Task details :: Extend the article on the AFL's television deal and its rivalry with the NRL, beginning directly after its final sentence.

The AFL is giving less money back to the broadcasters than the NRL.

The AFL sealed a revamped broadcast deal with Channel 7 just hours before the season relaunched when Richmond took on Collingwood at the MCG on Thursday Picture: Getty Images
The AFL sealed a revamped broadcast deal with Channel 7 just hours before the season relaunched when Richmond took on Collingwood at the MCG on Thursday Picture: Getty Images

The words of AFL chief executive Gillon McLachlan to The Weekend Australian a week ago turned out to be prescient, when it comes to billions of dollars worth of television deals.

“How you start is a very small part of the story. It is how you finish­, in what shape on and off the field — that is more important and I am really bullish about how we are set up to get the season away,” he said when asked about the AFL’s arms race with the NRL.

Australian Rugby League Commission chairman Peter V’landys had struck the first blow in getting the NRL back on the field two weeks ahead of the AFL, but in money terms it seems McLachlan and his sport have won the race for now.

Entries provided ::

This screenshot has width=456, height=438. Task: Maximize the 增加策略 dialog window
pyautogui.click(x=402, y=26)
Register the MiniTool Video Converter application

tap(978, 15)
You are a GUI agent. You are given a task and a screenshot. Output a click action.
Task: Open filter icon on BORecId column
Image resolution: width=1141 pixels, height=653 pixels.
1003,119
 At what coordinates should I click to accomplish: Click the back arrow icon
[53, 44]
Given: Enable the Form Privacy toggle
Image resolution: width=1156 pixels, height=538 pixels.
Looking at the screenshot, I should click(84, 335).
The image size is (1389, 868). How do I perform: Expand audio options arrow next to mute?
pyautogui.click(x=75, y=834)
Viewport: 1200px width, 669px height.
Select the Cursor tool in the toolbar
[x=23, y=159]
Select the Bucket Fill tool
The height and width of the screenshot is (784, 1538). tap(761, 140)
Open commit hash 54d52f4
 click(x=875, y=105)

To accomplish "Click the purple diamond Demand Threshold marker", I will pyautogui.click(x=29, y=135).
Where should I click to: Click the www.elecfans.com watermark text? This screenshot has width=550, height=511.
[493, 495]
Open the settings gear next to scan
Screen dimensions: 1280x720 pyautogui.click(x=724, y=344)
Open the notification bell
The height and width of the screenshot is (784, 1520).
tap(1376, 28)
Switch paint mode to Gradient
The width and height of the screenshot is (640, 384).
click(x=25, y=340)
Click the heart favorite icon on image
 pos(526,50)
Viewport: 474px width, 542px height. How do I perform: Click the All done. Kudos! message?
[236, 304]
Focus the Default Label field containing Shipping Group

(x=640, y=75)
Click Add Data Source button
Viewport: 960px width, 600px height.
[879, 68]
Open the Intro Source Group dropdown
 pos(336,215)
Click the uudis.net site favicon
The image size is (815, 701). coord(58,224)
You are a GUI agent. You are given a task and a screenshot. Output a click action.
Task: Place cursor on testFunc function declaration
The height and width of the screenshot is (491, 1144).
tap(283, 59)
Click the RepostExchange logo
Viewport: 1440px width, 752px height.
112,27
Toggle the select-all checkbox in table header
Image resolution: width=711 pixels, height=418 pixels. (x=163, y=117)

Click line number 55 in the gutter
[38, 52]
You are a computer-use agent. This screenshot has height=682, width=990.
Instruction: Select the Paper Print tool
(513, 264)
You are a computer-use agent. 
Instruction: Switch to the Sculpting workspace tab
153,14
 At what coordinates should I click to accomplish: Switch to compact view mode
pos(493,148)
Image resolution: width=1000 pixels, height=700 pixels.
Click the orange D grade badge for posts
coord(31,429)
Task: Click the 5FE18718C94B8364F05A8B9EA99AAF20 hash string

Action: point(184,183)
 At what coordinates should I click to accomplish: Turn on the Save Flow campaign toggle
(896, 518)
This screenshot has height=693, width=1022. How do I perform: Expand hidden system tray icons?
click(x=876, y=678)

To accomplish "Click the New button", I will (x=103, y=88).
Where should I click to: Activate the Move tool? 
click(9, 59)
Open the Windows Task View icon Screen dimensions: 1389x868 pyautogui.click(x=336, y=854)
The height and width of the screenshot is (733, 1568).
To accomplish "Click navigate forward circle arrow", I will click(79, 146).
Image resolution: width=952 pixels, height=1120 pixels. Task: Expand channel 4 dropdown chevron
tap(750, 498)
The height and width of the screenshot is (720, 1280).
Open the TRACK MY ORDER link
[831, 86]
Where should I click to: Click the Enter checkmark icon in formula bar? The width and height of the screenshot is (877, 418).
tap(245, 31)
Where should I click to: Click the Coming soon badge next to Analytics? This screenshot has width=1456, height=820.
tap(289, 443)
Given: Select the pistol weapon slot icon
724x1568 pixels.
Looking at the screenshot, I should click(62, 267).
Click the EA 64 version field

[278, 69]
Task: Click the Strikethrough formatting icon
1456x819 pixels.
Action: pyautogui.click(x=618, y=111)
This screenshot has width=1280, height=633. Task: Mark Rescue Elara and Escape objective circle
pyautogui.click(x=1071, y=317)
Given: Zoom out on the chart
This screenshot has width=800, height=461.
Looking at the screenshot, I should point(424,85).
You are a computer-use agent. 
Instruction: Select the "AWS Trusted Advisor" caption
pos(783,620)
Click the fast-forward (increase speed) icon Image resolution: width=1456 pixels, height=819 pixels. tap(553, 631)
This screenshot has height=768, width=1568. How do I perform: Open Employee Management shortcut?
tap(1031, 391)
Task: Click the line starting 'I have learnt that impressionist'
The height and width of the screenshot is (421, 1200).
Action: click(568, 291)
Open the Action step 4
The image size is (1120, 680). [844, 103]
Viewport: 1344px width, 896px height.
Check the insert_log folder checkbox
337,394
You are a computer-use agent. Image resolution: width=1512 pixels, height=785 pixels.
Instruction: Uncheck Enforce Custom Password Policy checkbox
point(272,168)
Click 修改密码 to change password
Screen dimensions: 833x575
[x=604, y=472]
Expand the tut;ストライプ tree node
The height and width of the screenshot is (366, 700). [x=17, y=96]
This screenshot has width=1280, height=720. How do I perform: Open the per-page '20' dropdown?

Output of the exercise ::
Thursday night, or to be precise the early hours of Friday morning when contracts were finally signed, turned out as good as the AFL hoped.

Or certainly less bad than McLachlan and his high-powered AFL Commission had once feared, if forgoing about $150m in television income over the next three seasons than was originally called for can be cast in a positive light.

The AFL agreed to re-do existing contracts with Seven West Media, Foxtel and Telstra until 2022 at a level which is said to be about 12.4 per cent less than the previous annual value of what was a record $2.508bn agreement struck in 2015.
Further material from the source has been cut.